La Cassa ricorre per cassazione con tre motivi, contestando la legittimità del contributo e la decorrenza del termine prescrizionale. Il professionista resiste con controricorso. All’esito della proposta di definizione accelerata, non accettata, l’ente chiede la decisione ai sensi dell’art. 380-bis, secondo comma, cod. proc. civ.
La Motivazione della Corte
I primi due motivi sono scrutinati congiuntamente per connessione. La Corte richiama le Sezioni Unite n. 17742/2015, che avevano affermato l’operatività attenuata del principio del pro rata dopo la modifica dell’art. 3, comma 12, legge n. 335/1995 ad opera dell’art. 1, comma 763, legge n. 296/2006, distinguendo la posizione di chi ha maturato il diritto a pensione prima della riforma del 2006 da quella dei pensionati successivi.
Resta fermo il principio della riserva di legge: gli atti degli enti previdenziali privatizzati, pur non più vincolati al rigoroso rispetto del pro rata, non possono derogare a norme primarie. La Corte condivide l’insegnamento di Cass. n. 31875/2018, secondo cui è illegittimo il contributo di solidarietà adottato dalla CNPADC, poiché introduce una trattenuta su trattamenti già determinati, estranea ai criteri di calcolo della pensione e incompatibile con il principio del pro rata.
Il Collegio richiama i principi espressi da Cass. n. 12122/2023, Cass. n. 603/2019, Cass. n. 9914/2023 e Cass. n. 19711/2017: il contributo di solidarietà è estraneo ai criteri determinativi del trattamento pensionistico e la sua introduzione per via regolamentare difetta di base legale. L’autonomia dell’ente non è legibus soluta. Il richiamo all’art. 24 d.l. n. 201/2011 non è pertinente, trattandosi di istituto diverso per natura, funzione e fonte.
Quanto al terzo motivo, la Corte conferma l’indirizzo di Cass. n. 31527/2022: la prescrizione quinquennale dell’art. 2948, n. 4, cod. civ. richiede la liquidità ed esigibilità del credito, che deve essere posto a disposizione dell’assicurato. Incontestato l’ammontare del trattamento pensionistico, il diritto alla riliquidazione è soggetto all’ordinaria prescrizione decennale ex art. 2946 cod. civ.

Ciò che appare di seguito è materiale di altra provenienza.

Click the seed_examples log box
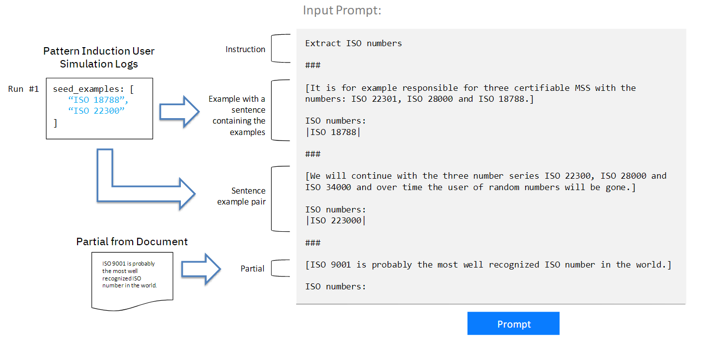Image resolution: width=704 pixels, height=340 pixels. 99,108
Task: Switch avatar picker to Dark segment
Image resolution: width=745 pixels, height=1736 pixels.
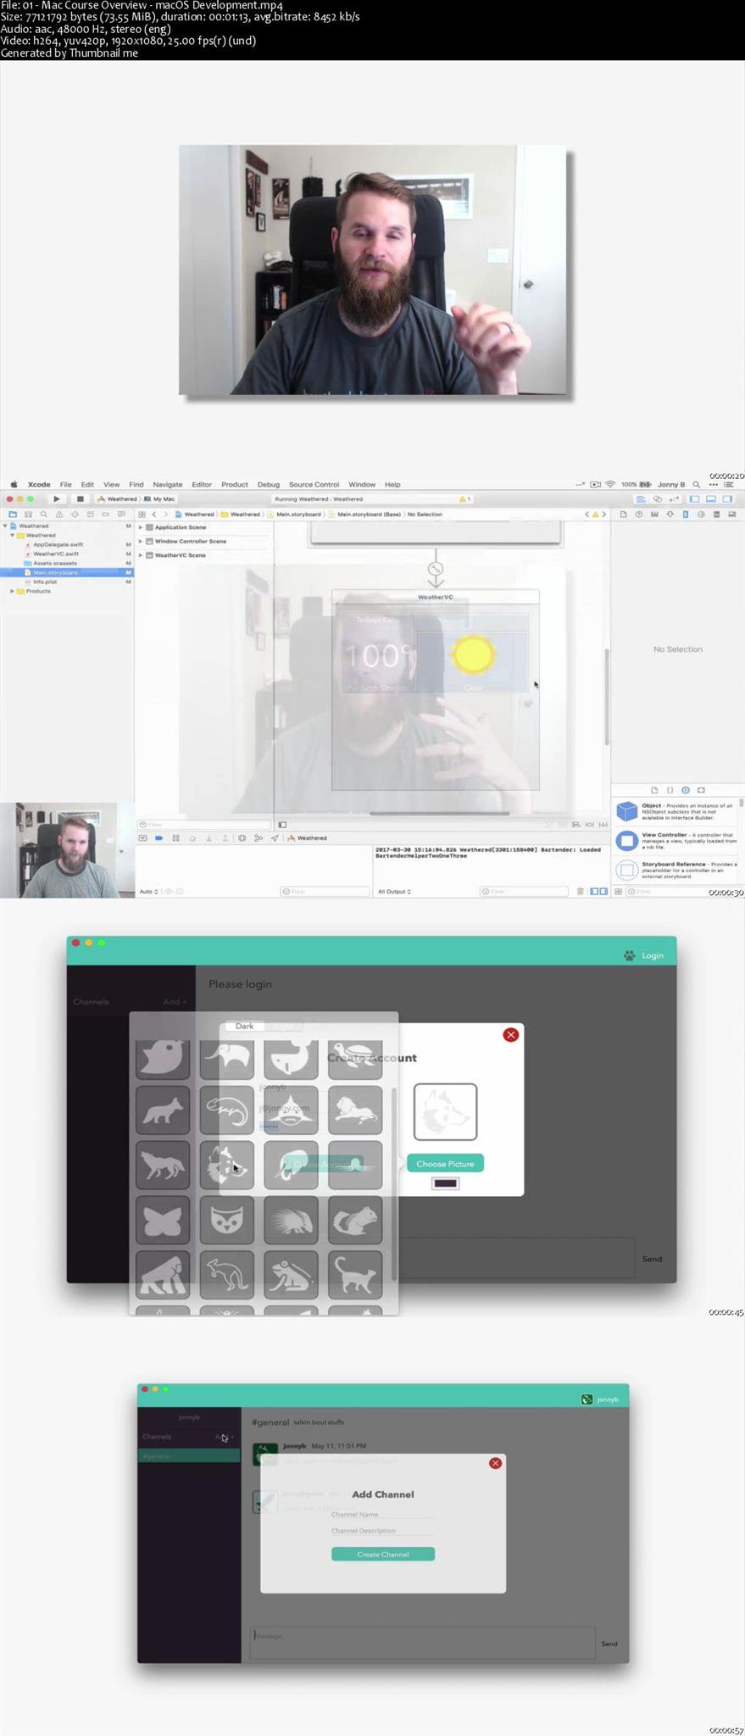Action: point(244,1026)
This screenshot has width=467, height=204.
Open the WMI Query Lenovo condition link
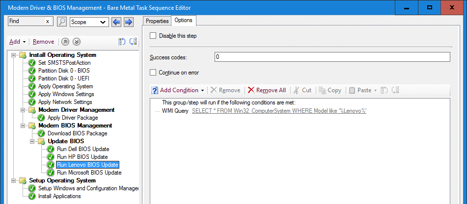279,111
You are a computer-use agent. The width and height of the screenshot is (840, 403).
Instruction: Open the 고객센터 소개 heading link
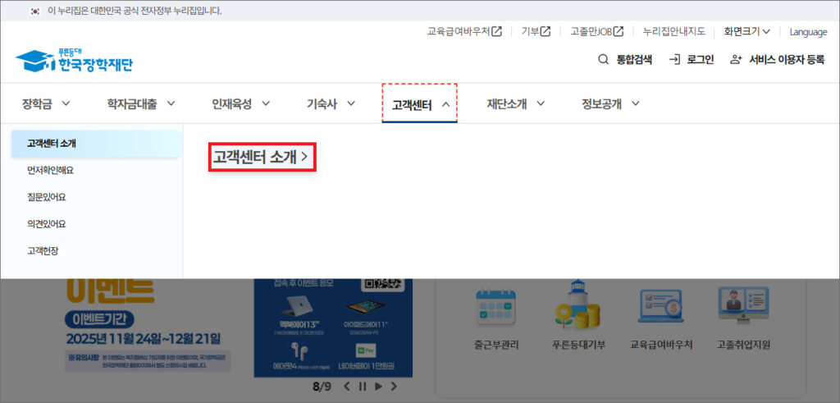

L’art. 47-bis d.P.R. n. 639/1970 riguarda la riliquidazione della pensione, non l’indebita trattenuta per applicazione di una misura patrimoniale illegittima. Non sussiste alcuna disparità di trattamento con i pensionati INPS, vertendosi in ipotesi di trattenute operate in virtù di diverso titolo contributivo. Non emergono ragioni per rimeditare l’orientamento consolidato.
Il ricorso è dichiarato inammissibile, con condanna della ricorrente alle spese di lite e, ai sensi dell’art. 96, terzo e quarto comma, cod. proc. civ., al pagamento di una somma equitativamente determinata in favore della controricorrente e di un’ulteriore somma in favore della Cassa delle Ammende.